Editorial
Student compassion for faculty lags with economy
November 12, 2009
UW-River Falls, like all UW schools, is the unfortunate victim of economic hardships. The University was recently told to give $3 million to the State as part of windfall budget cuts, a fiscal blow that has left UWRF reeling trying to restructure budgets and fairly divide what money there is left. Campus instructors, therefore, have been denied an upcoming pay increase and, in turn, been forced to suffer a three percent pay decrease.
As a possible solution to the stagnated campus economy, UWRF has slightly increased its enrollment numbers. With the country’s job market shrinking, more and more people are flocking back to classrooms, and it seems that UWRF is more than happy to keep its doors wide open to all prospective students.

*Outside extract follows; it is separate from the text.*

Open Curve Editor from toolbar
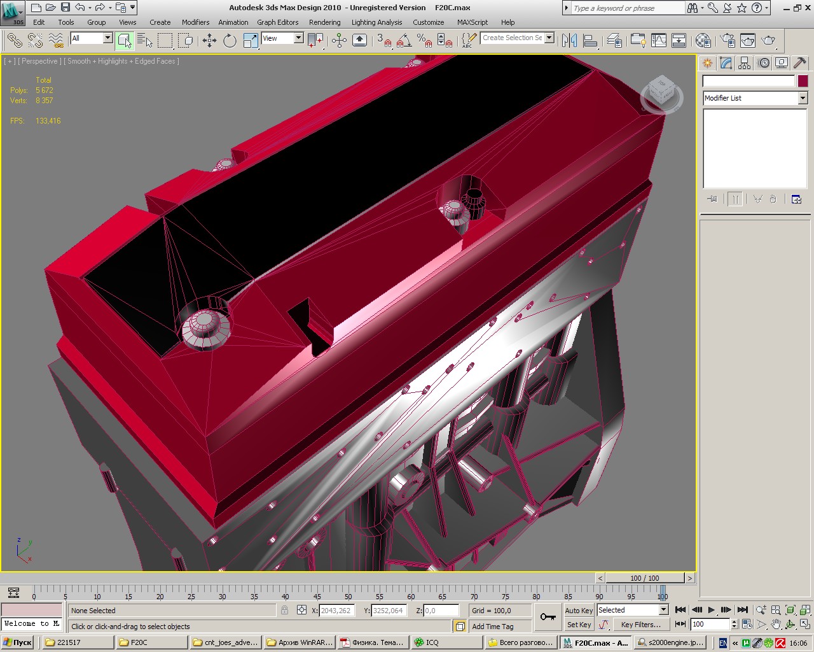This screenshot has width=814, height=652. pos(659,41)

But that enrollment increase is tempered with a state-wide hiring freeze that forbids any Wisconsin University from hiring any new faculty or staff unless prior approval from the State is obtained.
The result here at UWRF is that instructors are being asked to teach larger class sizes, advise more students and incur the work of a larger faculty and student body. In essence, the student population and workload are increasing, yet the faculty is remaining static. This causes the faculty to become overworked and exhausted, fatigue that is sometimes more apparent in later classes when professors have had to teach all day with little breaks.
The Student Voice Editorial Board would like to commend the professors and instructors here at UWRF for the admirable job they are doing in these tough times. It cannot be easy to continue meeting this University’s high academic standards while struggling with classes bursting at the seams with inpatient and unappreciative students.
It is becoming far too commonplace that students, ignorant to the blight instructors are facing, are disrespectful towards their professors, setting unrealistic expectations, such as demanding assignments be returned by the next class period. Our instructors, bastions of knowledge, don’t deserve to be ridiculed for not exactly being speedy with their feedback given their present state of affairs, so before you criticize a professor for being tardy think about the pressures they are under.
It is easy to attack what one doesn’t understand. But before you lash out at an instructor, take a step back and put yourself in their shoes. The faculty here at UWRF is doing the best they can to make it through the economic recession, budgetary cutbacks and booming class sizes. Instead of finding ways to complain about your professors, take a moment to shake their hand and thank them for being here every single day, providing you with a future.